Durante los allanamientos de este lunes, el OIJ decomisó 10 vehículos de alta gama valorados en cerca de $2,7 millones. Entre ellos figura un carro de aproximadamente $400.000, del cual, según las autoridades, existirían muy pocos ejemplares en el país.
Además, se anotaron 29 propiedades con un valor conjunto cercano a los $7 millones. También fueron intervenidas una cadena de gimnasios y una empresa recicladora, negocios que, de acuerdo con la investigación, habrían funcionado como fachadas para mover dinero de origen ilícito.
Díaz recalcó que las organizaciones criminales no solo deben ser perseguidas por el trasiego de drogas, sino también por el patrimonio que acumulan. La tesis de las autoridades es que golpear los bienes limita la capacidad operativa de estos grupos.

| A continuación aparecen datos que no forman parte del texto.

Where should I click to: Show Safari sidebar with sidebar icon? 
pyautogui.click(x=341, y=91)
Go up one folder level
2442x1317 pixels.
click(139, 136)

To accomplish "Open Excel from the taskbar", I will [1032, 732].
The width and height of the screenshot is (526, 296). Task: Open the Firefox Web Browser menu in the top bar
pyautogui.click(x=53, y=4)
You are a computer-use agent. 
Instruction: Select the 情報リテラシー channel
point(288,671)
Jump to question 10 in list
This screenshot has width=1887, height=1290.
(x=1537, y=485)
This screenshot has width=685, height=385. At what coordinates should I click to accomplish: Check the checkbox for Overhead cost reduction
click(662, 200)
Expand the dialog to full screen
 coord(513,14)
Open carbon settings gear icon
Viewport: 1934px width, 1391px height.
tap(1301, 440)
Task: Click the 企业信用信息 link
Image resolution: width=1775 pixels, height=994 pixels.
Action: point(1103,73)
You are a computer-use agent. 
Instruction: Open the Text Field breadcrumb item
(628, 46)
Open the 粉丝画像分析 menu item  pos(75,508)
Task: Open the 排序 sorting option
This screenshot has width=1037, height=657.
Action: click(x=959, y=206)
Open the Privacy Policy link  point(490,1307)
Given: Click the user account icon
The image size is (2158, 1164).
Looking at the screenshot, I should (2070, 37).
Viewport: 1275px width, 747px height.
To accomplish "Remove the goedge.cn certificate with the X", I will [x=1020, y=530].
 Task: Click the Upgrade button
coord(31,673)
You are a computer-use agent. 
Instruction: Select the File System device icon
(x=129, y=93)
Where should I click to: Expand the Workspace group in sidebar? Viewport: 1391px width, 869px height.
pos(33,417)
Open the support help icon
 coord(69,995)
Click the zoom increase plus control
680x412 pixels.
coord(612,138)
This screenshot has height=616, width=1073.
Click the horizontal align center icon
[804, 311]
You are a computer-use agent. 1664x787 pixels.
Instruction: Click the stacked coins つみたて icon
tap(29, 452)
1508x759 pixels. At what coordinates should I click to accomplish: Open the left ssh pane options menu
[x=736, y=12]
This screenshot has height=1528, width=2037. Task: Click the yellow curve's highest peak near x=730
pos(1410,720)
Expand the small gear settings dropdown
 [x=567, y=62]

Junto a Alfaro Flores fueron detenidas otras siete personas, incluida una mujer con el mismo apellido del presunto líder. El director a. i. del OIJ, Michael Soto, indicó que el sospechoso habría involucrado a familiares dentro de la estructura investigada.
La Fiscalía adelantó que solicitará prisión preventiva contra los detenidos, al considerar que el poder económico del grupo podría facilitar una eventual salida del país o el ocultamiento de recursos, incluso mediante mecanismos como billeteras virtuales.